Collection entries:
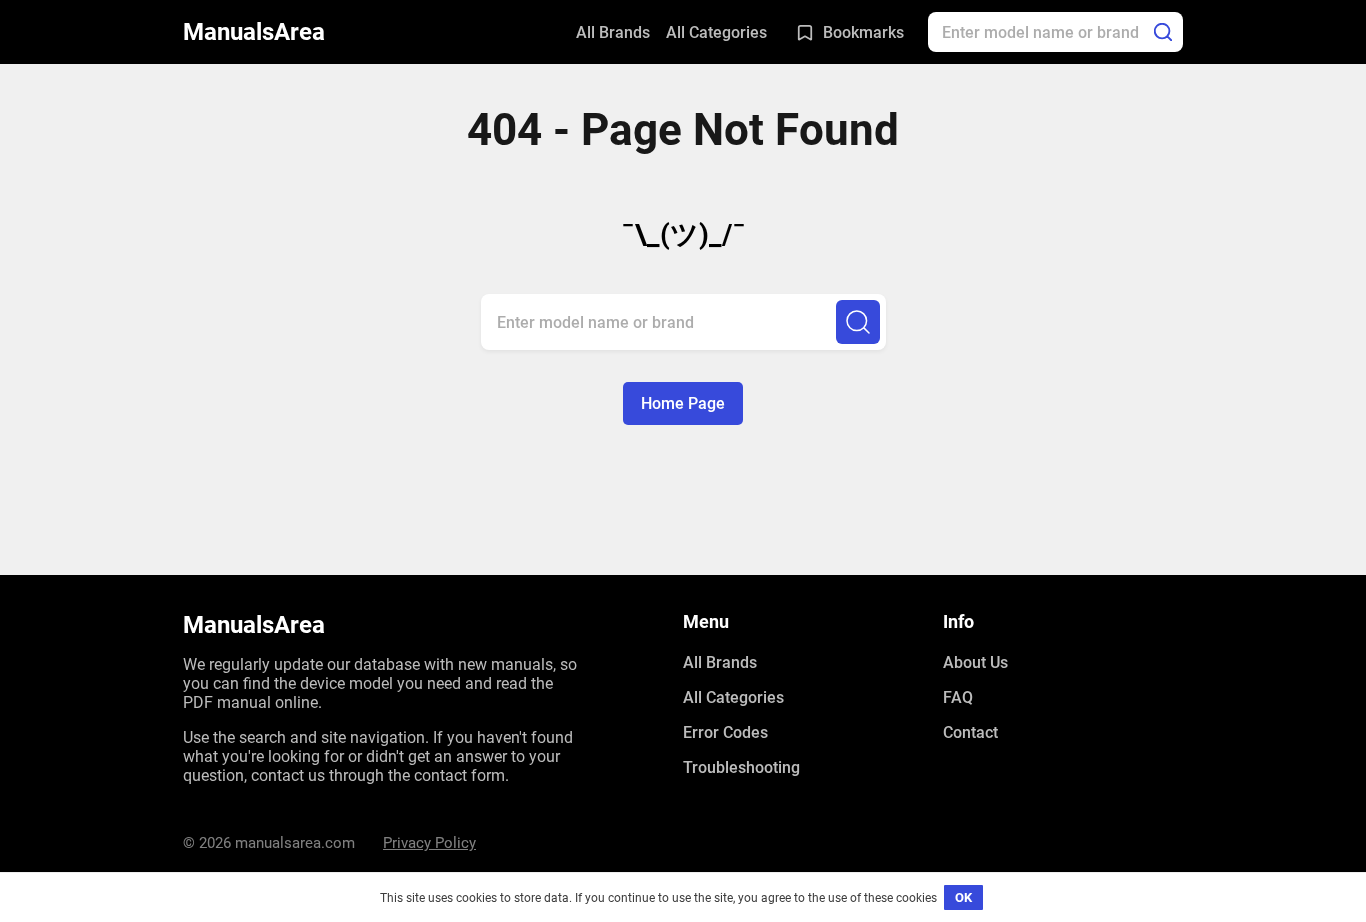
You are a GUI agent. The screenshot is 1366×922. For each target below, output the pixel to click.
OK (963, 897)
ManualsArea (254, 32)
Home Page (683, 403)
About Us (975, 662)
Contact (970, 732)
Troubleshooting (741, 767)
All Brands (613, 32)
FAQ (958, 697)
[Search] (1163, 32)
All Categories (716, 32)
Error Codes (725, 732)
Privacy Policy (429, 843)
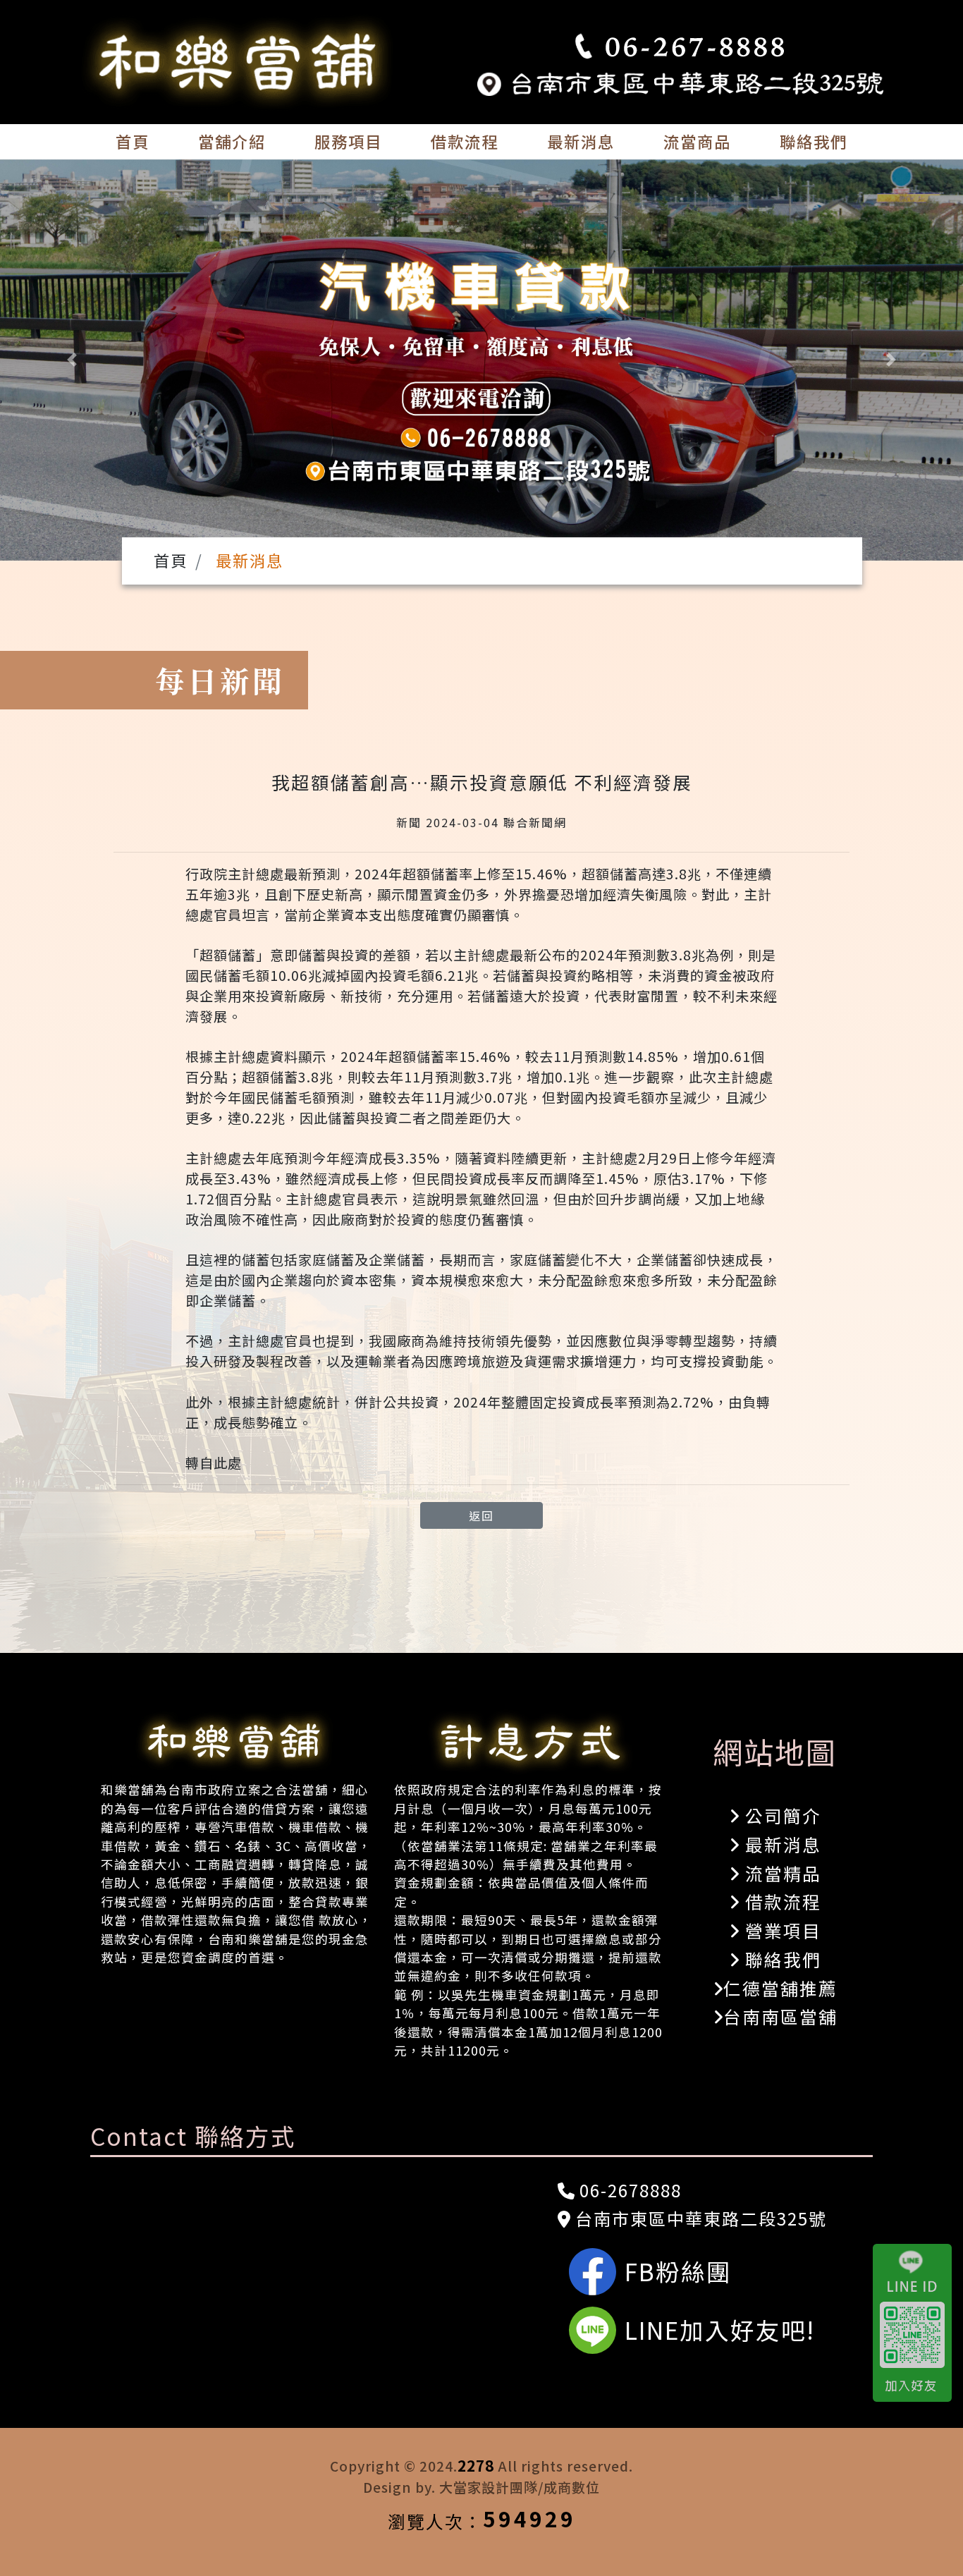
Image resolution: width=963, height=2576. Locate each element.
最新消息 (581, 141)
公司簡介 (780, 1815)
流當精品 (780, 1873)
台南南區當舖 (780, 2016)
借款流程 (464, 141)
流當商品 (697, 141)
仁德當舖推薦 (780, 1988)
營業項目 (780, 1930)
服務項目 (348, 141)
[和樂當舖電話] (680, 47)
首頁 (132, 141)
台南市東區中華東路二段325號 (698, 2218)
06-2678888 (628, 2190)
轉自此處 (213, 1462)
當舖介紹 (232, 141)
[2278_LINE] (918, 2323)
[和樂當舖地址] (680, 81)
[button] (72, 360)
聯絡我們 (813, 141)
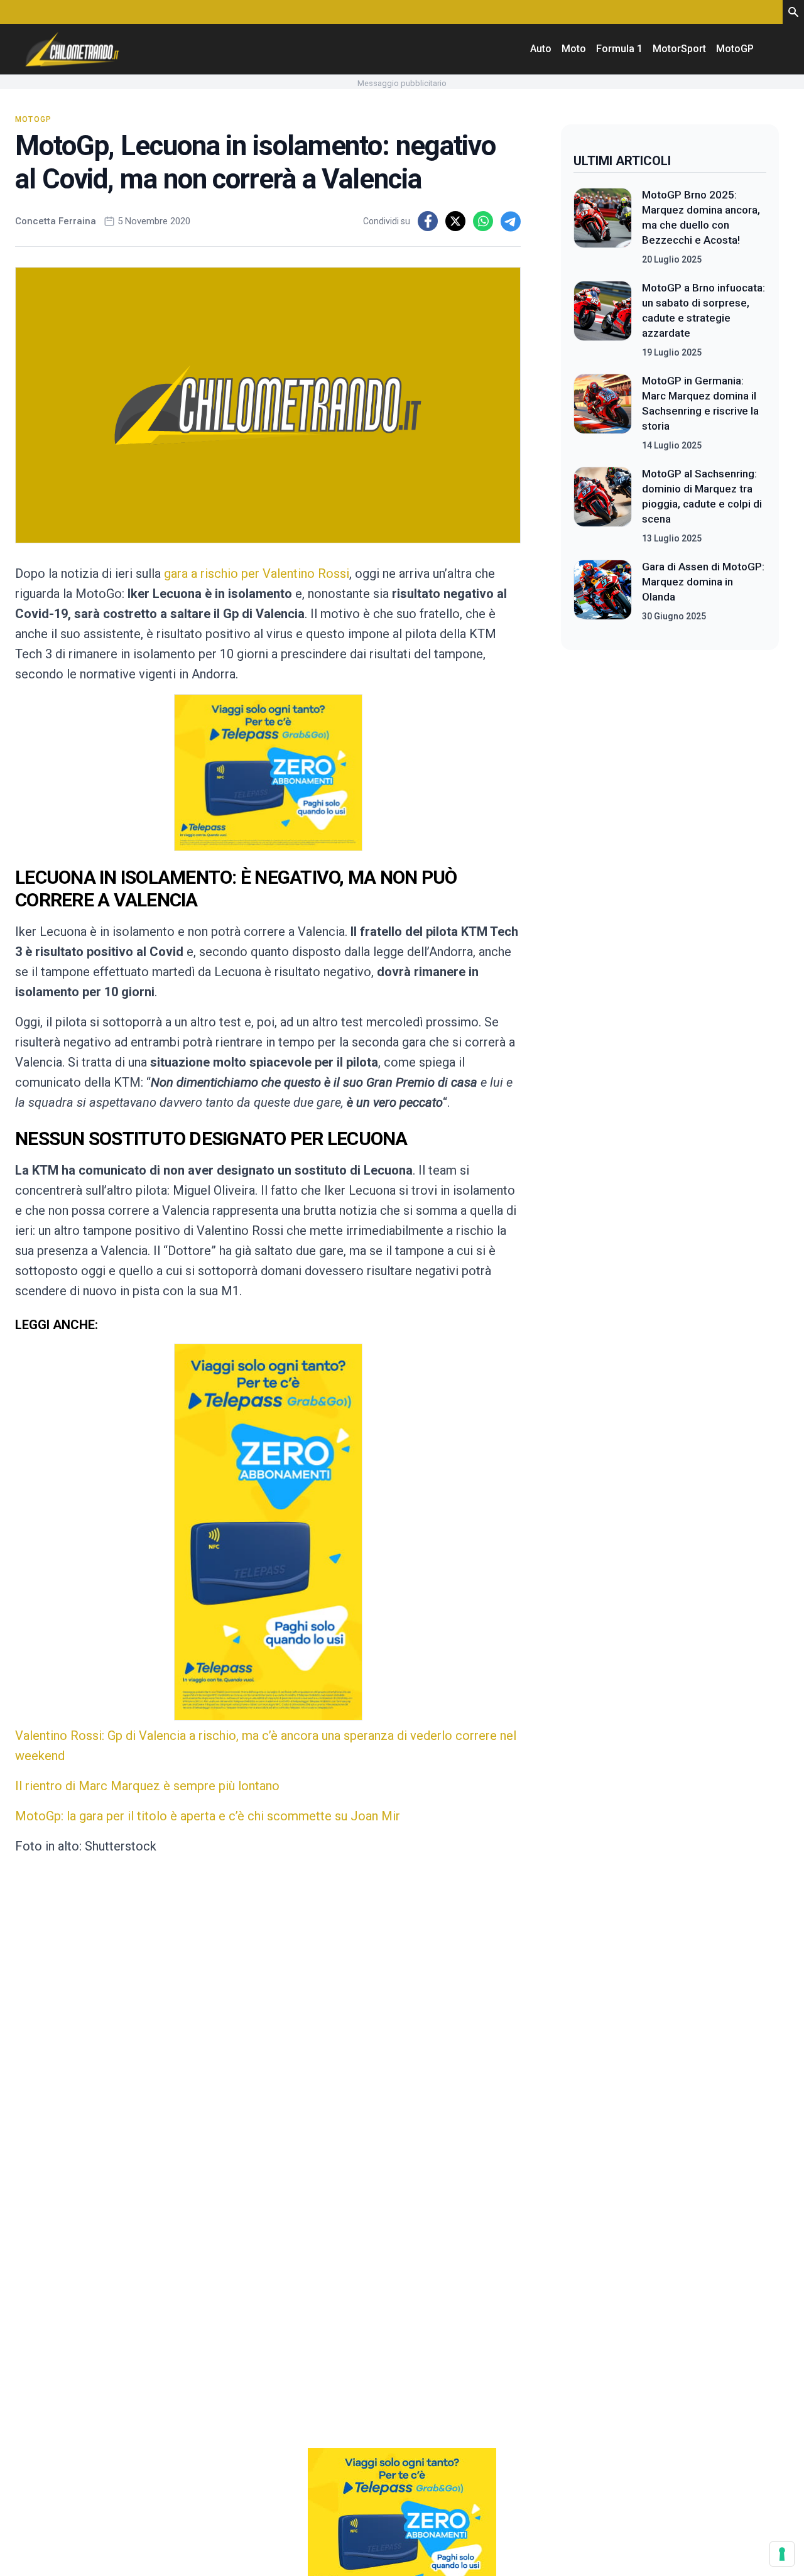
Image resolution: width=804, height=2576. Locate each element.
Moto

# Problem description
If a line of the entries holds the word "each", copy it out.

# Response box
You are a GUI agent. The screenshot is 1366×922. For each target below, output the pixel to click.
Image resolution: width=963, height=2576. Locate each element.
Image resolution: width=804, height=2576. Locate each element.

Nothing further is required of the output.